For the past two days, thanks to viral fever, I have been confined to bed, dividing my time between fighting violent bouts of coughing and trying to imagine rosy days ahead by looking at chiselled male bodies in the Cosmopolitan magazine my wife subscribes to. "I maybe feeling miserable today, but tomorrow I'm going to get back to the gym and sculpt a body like this bugger" -- that's how I have kept myself going.
But last night something strange happened. I was going through the same Cosmo magazine -- reading the same stuff all over again, just because I felt too weak or lazy to get a book or another magazine -- when I felt drowsy. The antibiotics were having their effect. I switched off the bedside lamp and went to sleep. I don't know if this happened while I was still awake or already asleep, but I distinctly remember a voice telling me, "Those three words are, 'Bhargo Devasya Dhimahi'. Now your Gayatri Mantra is complete. Go ahead, try it."

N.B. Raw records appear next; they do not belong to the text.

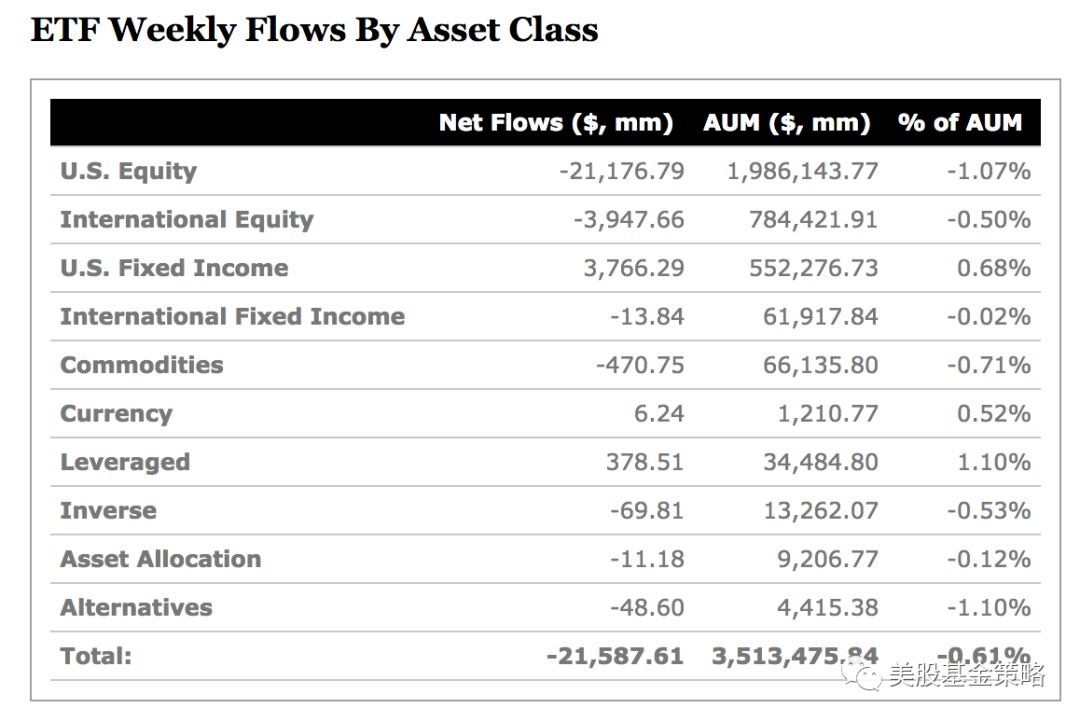
Task: Click the ETF Weekly Flows By Asset Class title
Action: (314, 30)
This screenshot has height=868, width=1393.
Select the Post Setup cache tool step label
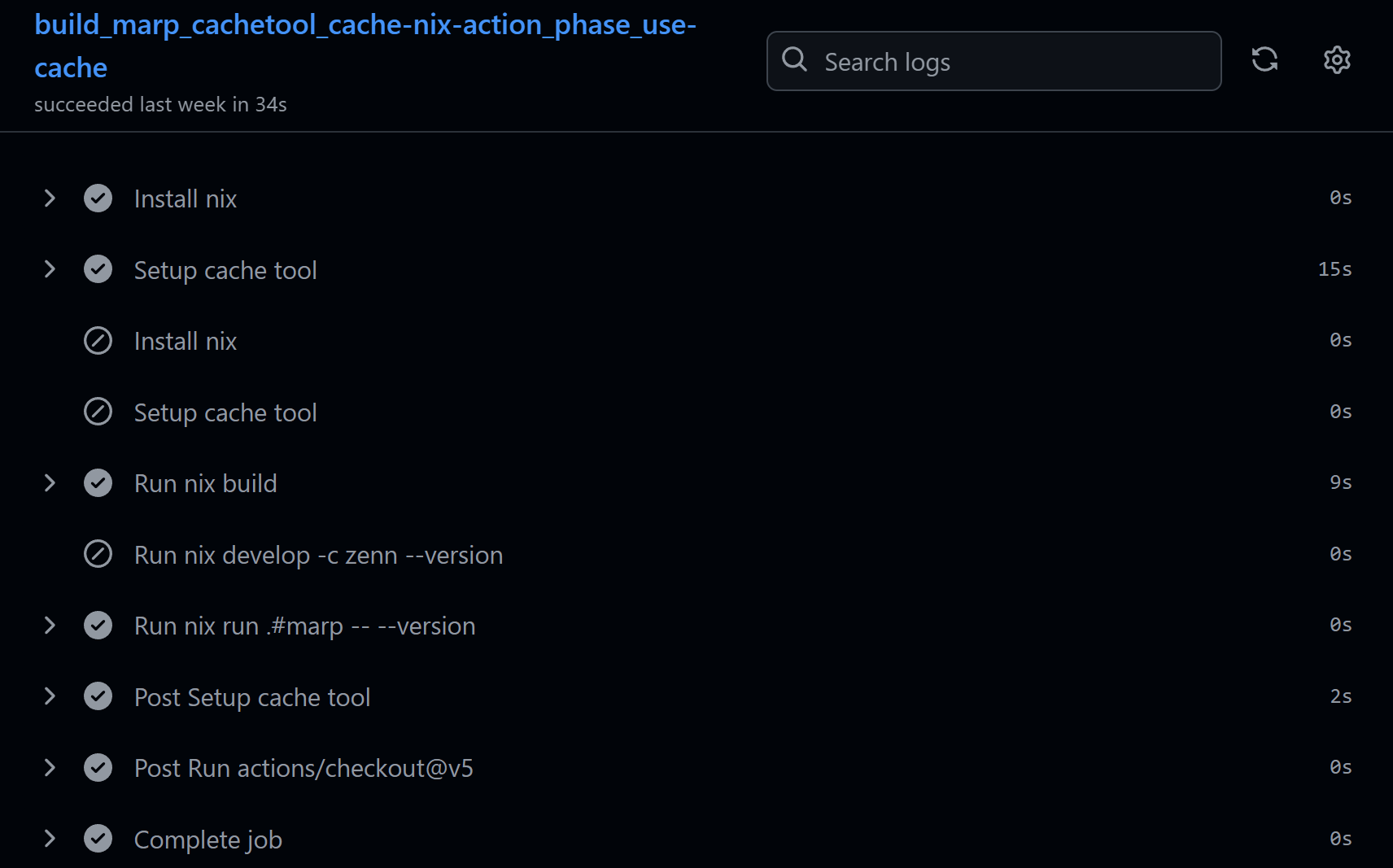pos(251,696)
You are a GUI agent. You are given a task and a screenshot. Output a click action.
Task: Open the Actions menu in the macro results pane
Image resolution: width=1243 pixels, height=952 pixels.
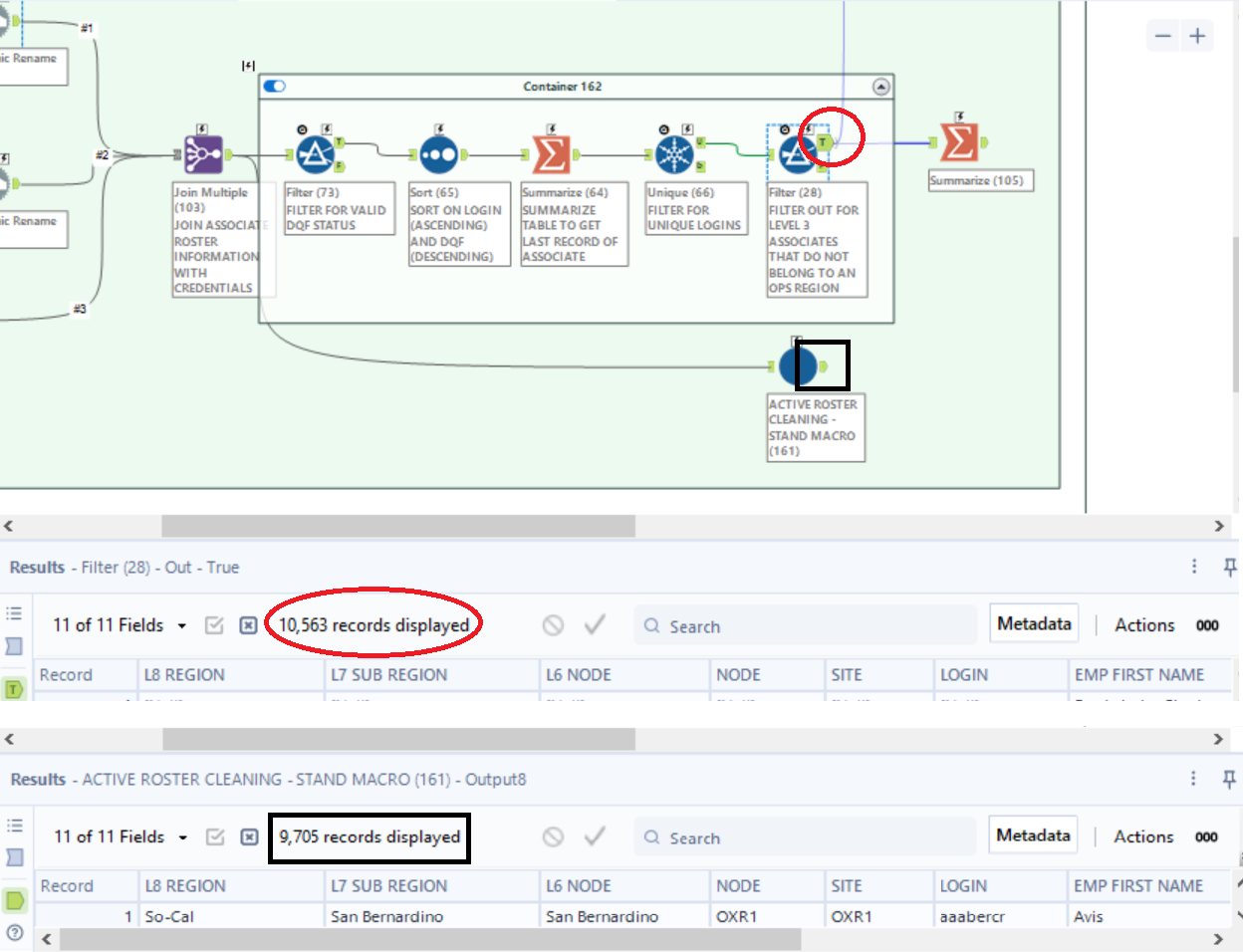1143,836
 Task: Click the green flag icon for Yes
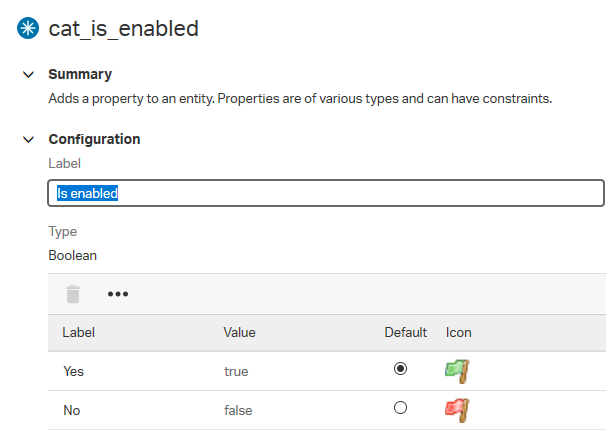[x=457, y=371]

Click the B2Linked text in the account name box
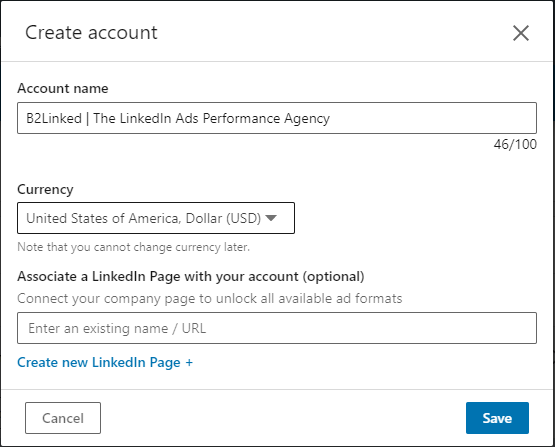tap(54, 118)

I woke up. It is not unusual for me to wake up like that on nights when I don't drink, but this time I woke up with a sense of calm and achievement. I recited the mantra as directed, and realised I had indeed found the missing link. Still, I couldn't believe it. I switched on the bedside lamp and wrote down the mantra, and in order to compare notes, dug out a yoga book which discusses the importance of mantra meditation in one of its chapters. To my great surprise -- or should I say, shock? -- I discovered that my version of Gayatri Mantra, written in a state of near slumber, was accurate!

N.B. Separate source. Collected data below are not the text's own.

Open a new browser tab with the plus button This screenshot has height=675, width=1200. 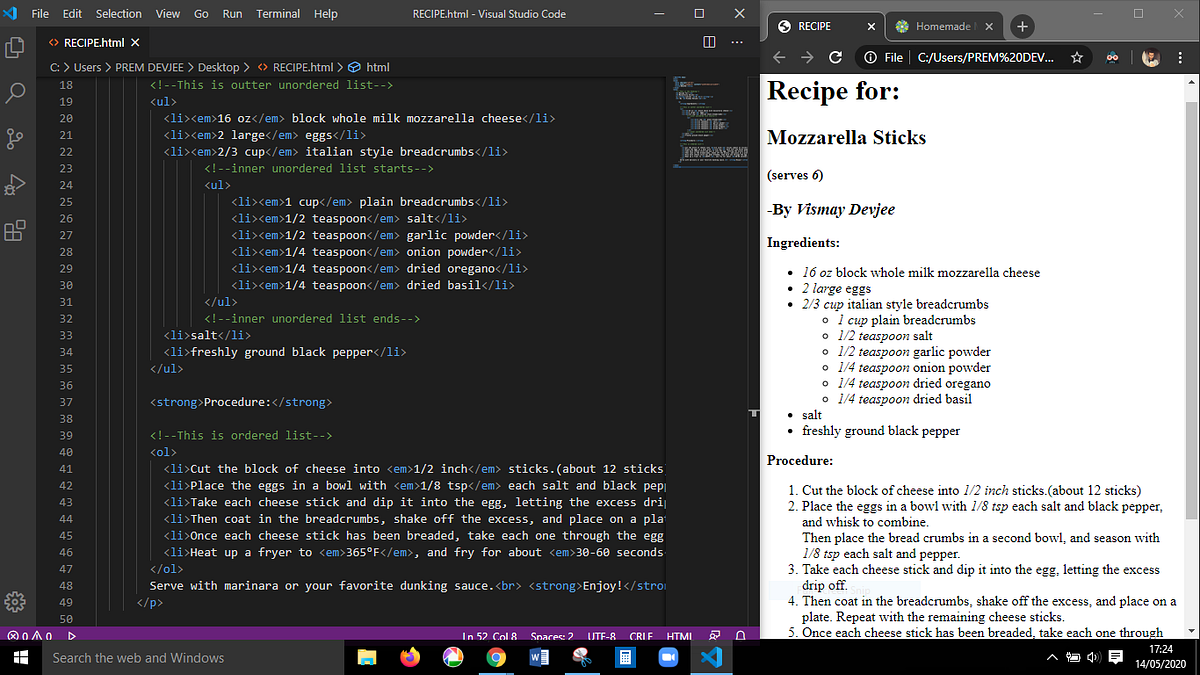tap(1021, 26)
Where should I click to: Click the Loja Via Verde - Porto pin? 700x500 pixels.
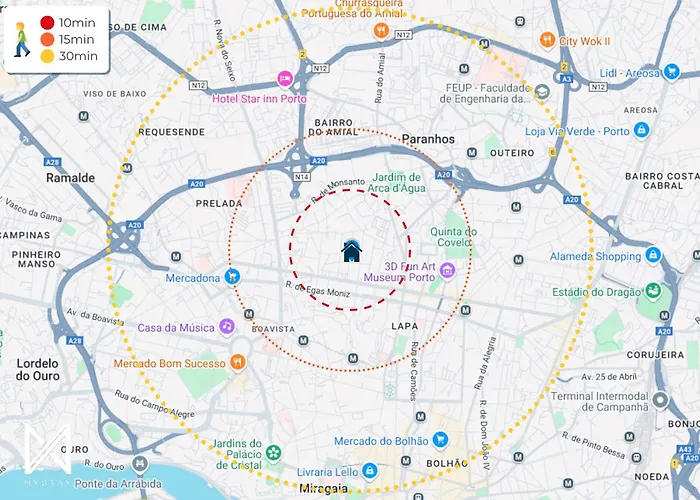point(642,130)
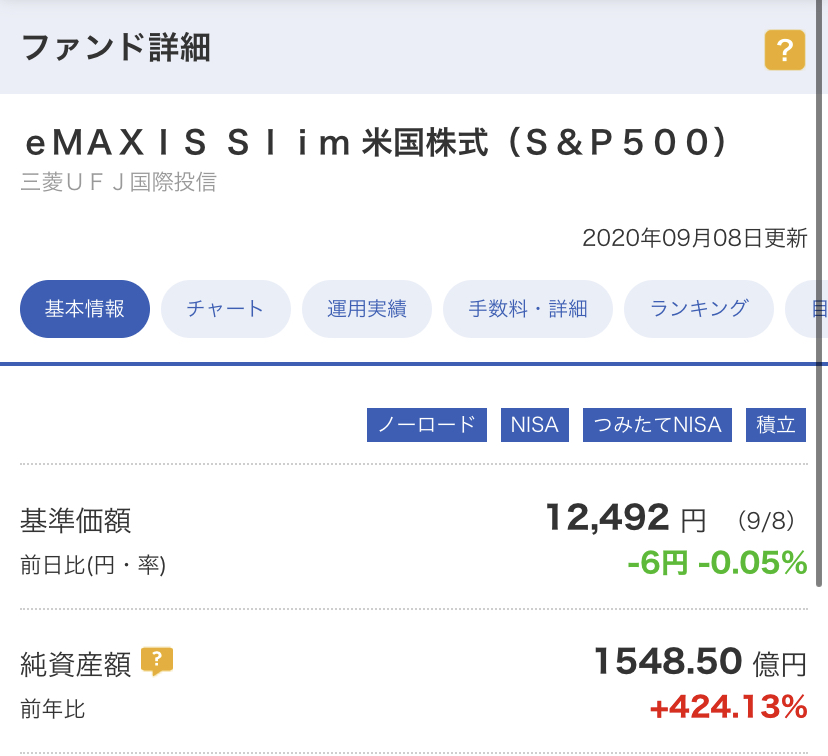Tap the 積立 tag badge
This screenshot has height=756, width=828.
pyautogui.click(x=776, y=424)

For four years it eludes you -- be it for your lack of will or whatever -- and then one day, when you are unwell and half-asleep under the effect of antibiotics, it comes to you like a mathematical solution. This is one solution that will dance like a question mark on my chest for a very, very long time to come. Thankfully, this question mark is a liberating one and not the one that weighs you down.